Wednesday, 26 November 2025

Three Empires

"Star of the Sea," 4.

When Augustus drew the boundary of the Empire at the Rhine, a few German tribes continued to be ruled by Rome but the outermost territories were not occupied. Instead, those tribes paid tribute, obeyed the nearest proconsul and provided auxiliary troops although they eventually revolted, gaining allies from the east, while at the same time, to the south-west, the Gauls also rebelled.

Poul Anderson's text compares these outermost tribes to native states in British-ruled India. Anderson readers also recognize a similarity to provinces of the Terran Empire where entire planets pay taxes, heed a governor, receive protection and can participate in trade but may also find reason to revolt. The Terran Empire is modelled on the Roman Empire and some of its colonial personnel remind us of Brits. 

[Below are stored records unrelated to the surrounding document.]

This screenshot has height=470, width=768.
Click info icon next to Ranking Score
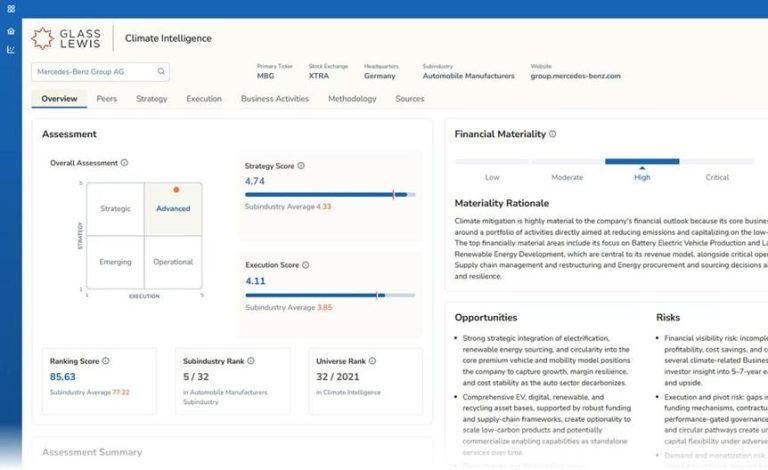click(x=105, y=361)
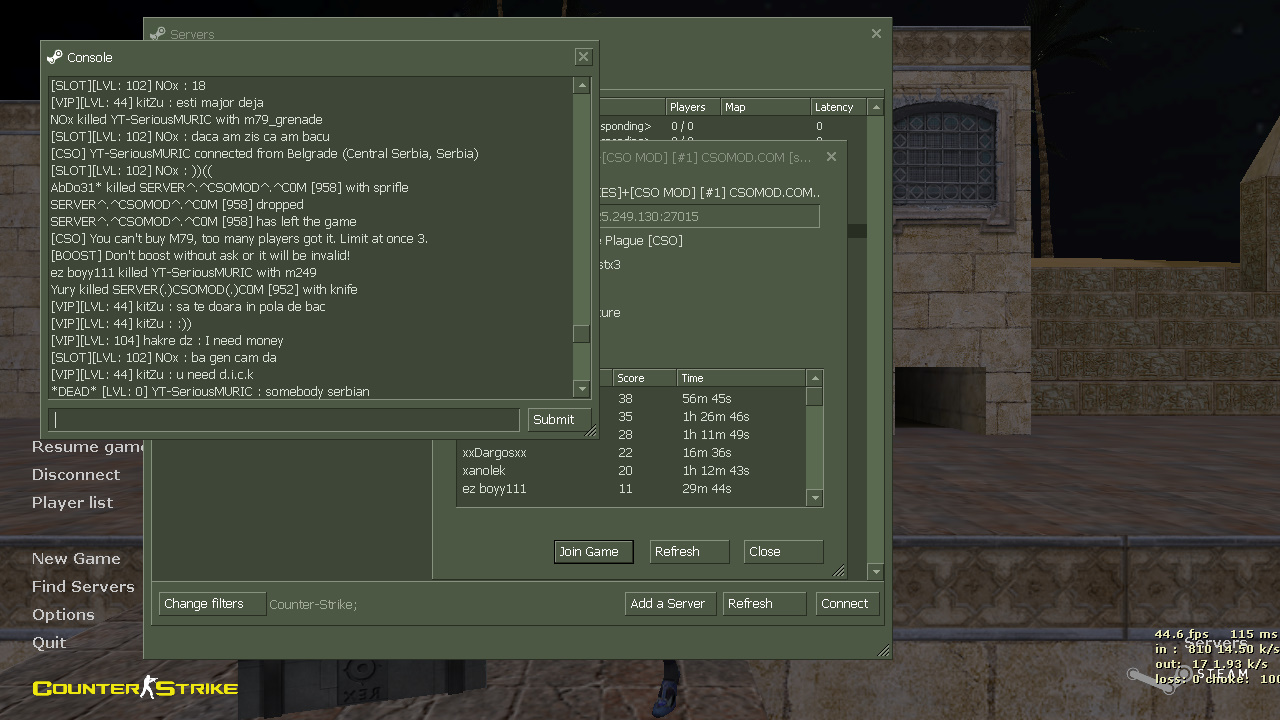Select Options in the main menu

63,615
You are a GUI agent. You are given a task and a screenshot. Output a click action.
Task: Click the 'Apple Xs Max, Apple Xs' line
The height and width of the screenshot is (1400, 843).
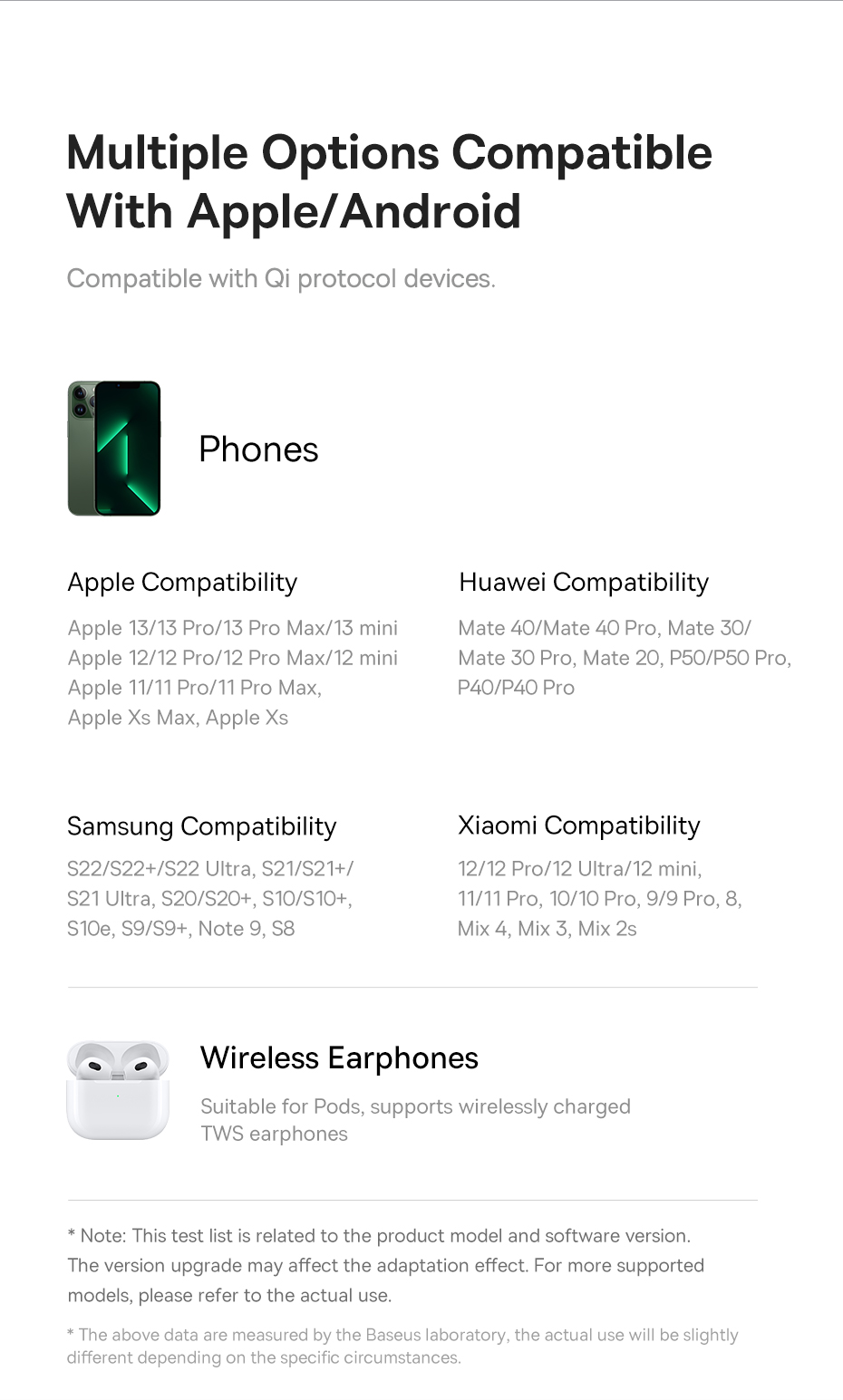click(x=178, y=718)
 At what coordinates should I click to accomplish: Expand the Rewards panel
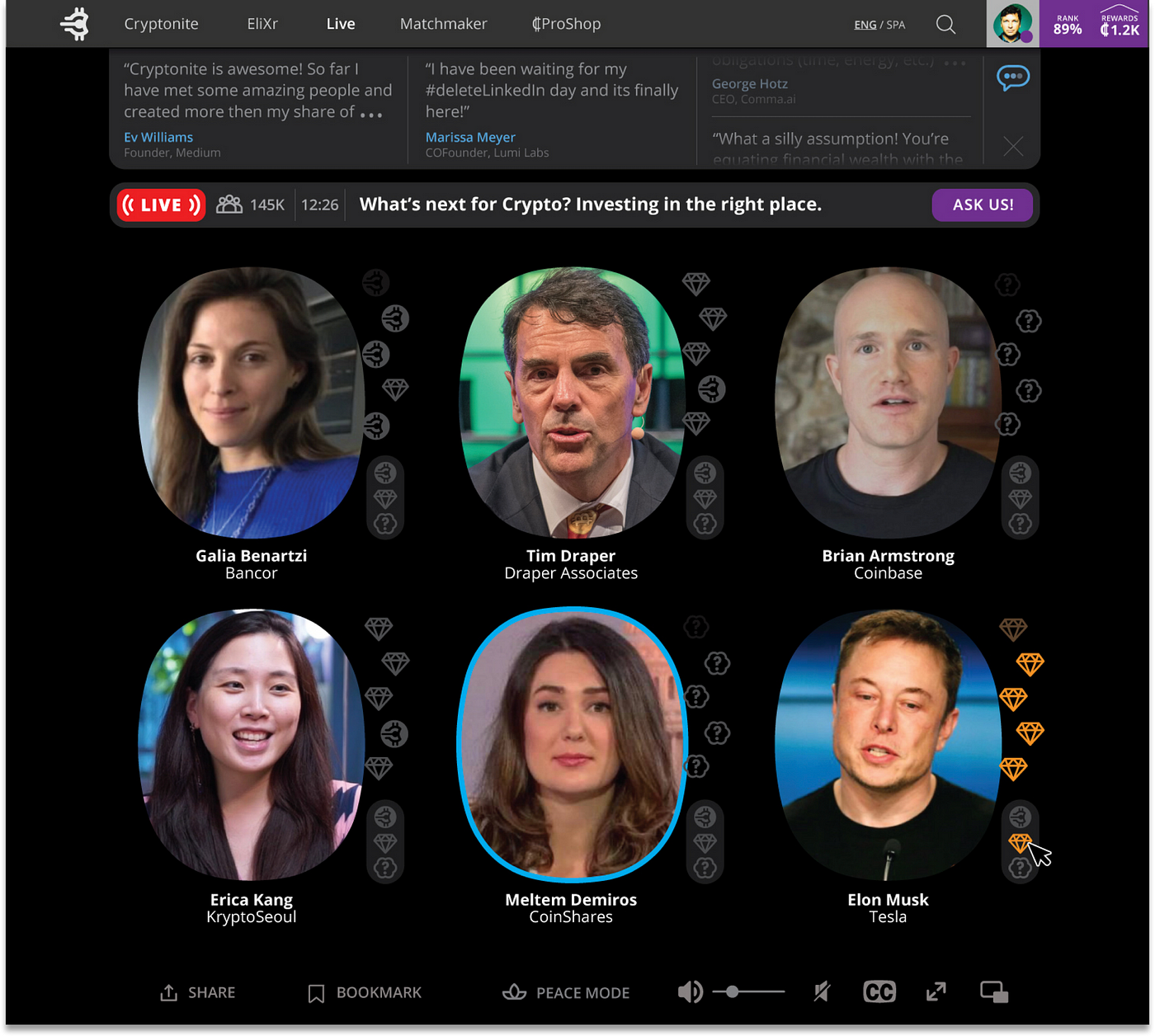tap(1120, 24)
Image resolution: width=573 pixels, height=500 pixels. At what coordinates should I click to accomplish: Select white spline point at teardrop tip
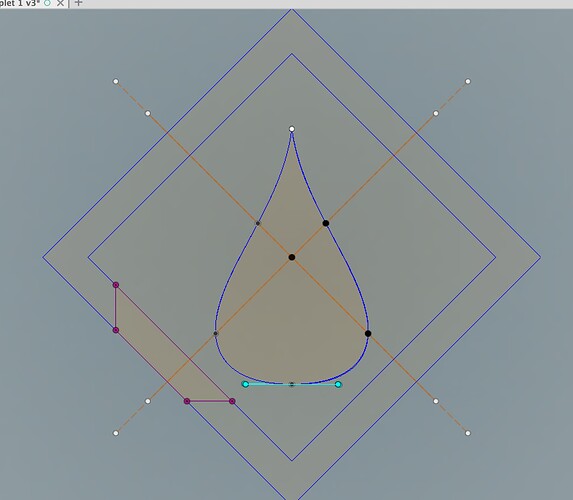point(292,129)
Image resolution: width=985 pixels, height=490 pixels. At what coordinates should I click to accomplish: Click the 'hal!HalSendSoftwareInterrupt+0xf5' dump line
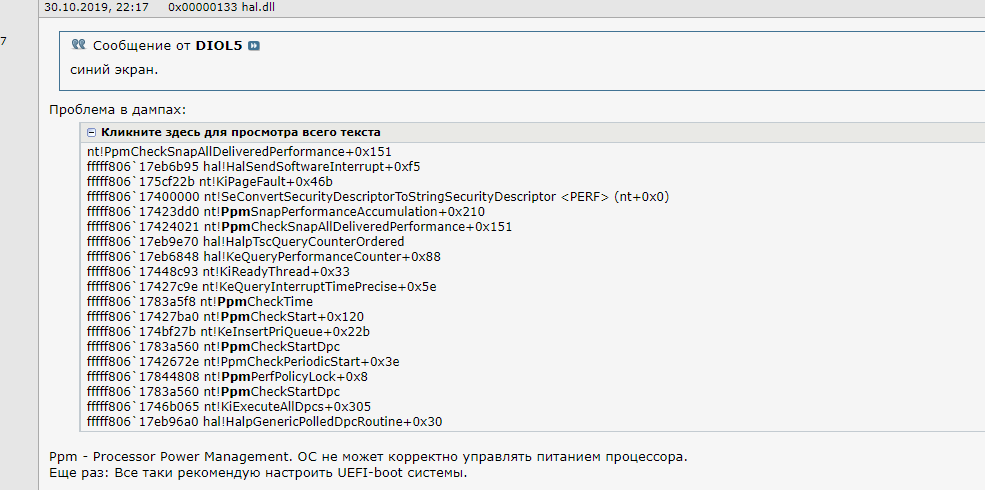coord(254,166)
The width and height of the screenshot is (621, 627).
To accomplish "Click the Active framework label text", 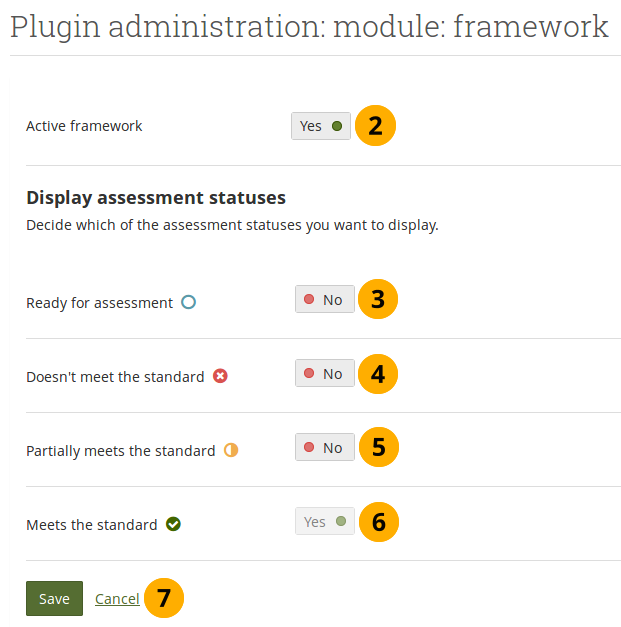I will click(x=84, y=126).
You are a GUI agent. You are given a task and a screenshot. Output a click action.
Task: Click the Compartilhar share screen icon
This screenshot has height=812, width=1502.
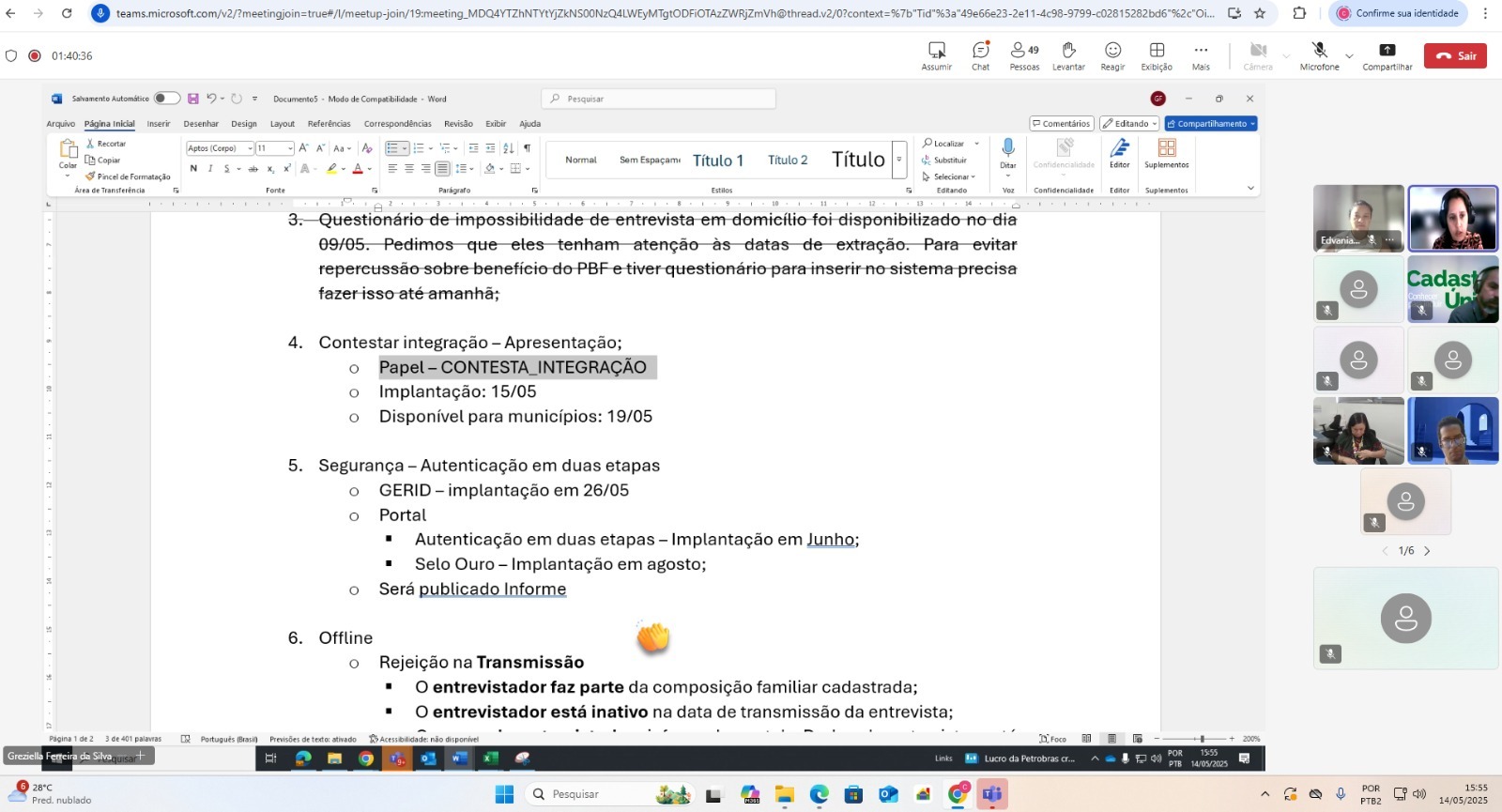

While reading about one historical context, we are always aware of multiple timelines.

4 comments:

S.M. Stirling said...

Well, Augustus only did that after Verus screwed up royally and lost three legions. If Agrippa had lived longer, he'd have had that spot -- and wouldn't have screwed up. Germania would have stayed a Roman province, or provinces.

paulshackley2017@gmail.com said...

Agrippa would have had a grip.

S.M. Stirling said...

Paul: Precisely. Of course, Augustus had to confine multi-legion commands to people who were a) able and b) loyal. And if he had to pick one of those two...

Sean M. Brooks said...

Kaor, Mr. Stirling!

Turtledove's GUNPOWDER EMPIRE had a similar premise, Agrippa lived to reverse the Varus disaster and reconquer Germany. Not only that, Marcus Agrippa succeeded his father-in-law as Emperor, and was succeeded in turn by his son Lucius, the grandson of Augustus.